> [HOW TO COMPLETE THIS TASK] Go through the data and copy each line that holds "height".

--- START ---

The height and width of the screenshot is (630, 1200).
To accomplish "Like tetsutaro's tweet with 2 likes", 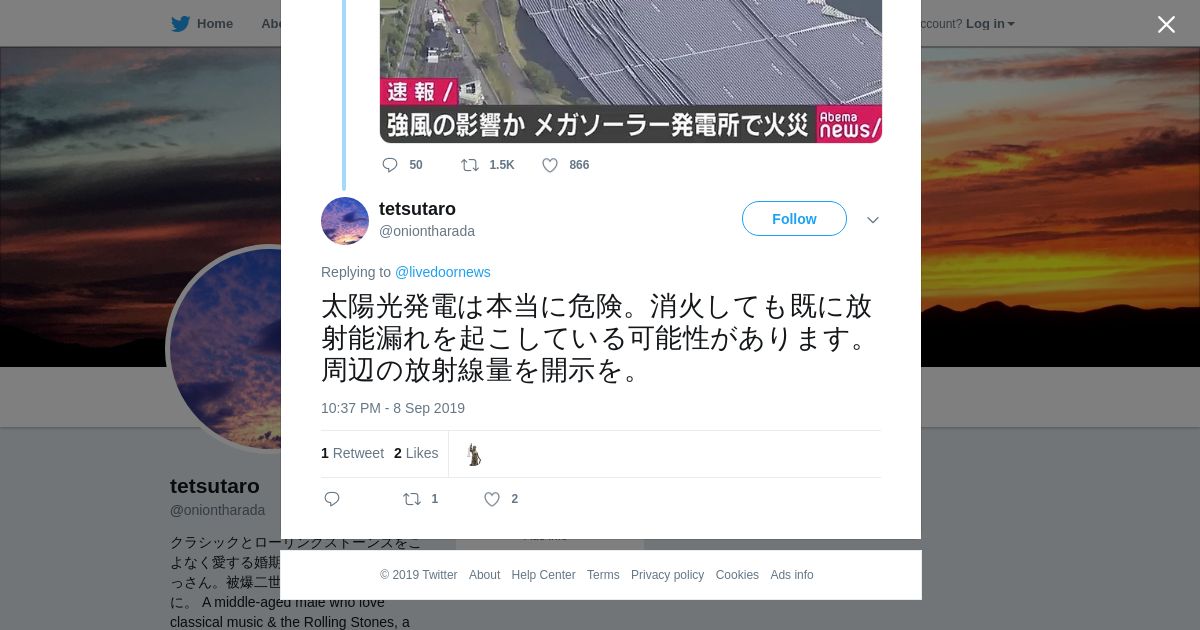I will pos(492,499).
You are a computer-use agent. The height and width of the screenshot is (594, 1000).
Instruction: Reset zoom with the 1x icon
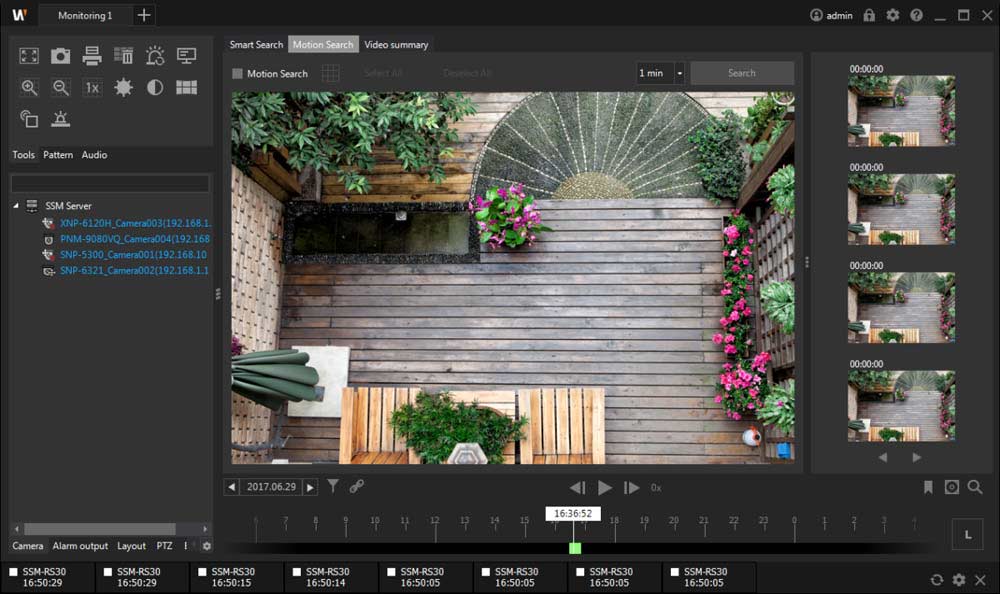click(92, 88)
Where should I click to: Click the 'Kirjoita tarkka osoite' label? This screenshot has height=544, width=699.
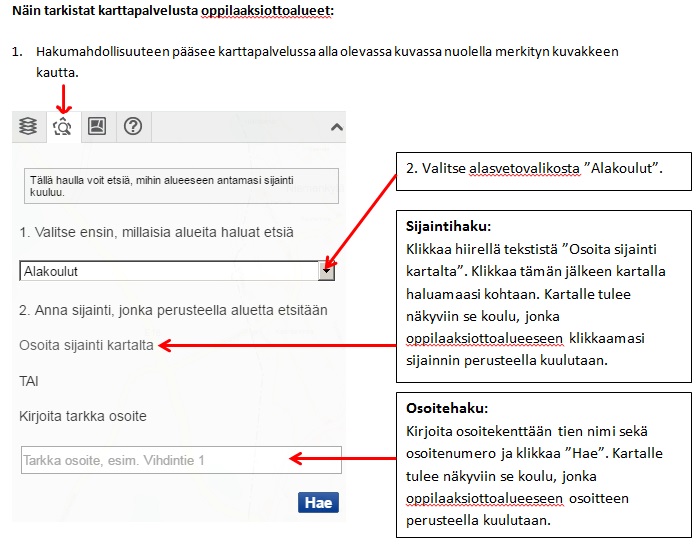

--- END ---

> [RESULT BELOW]
The height and width of the screenshot is (630, 1200).
You are a computer-use agent. The height and width of the screenshot is (594, 1000).
Where should I click to: Click the 'Kirjoita tarkka osoite' label? This screenshot has height=544, width=699.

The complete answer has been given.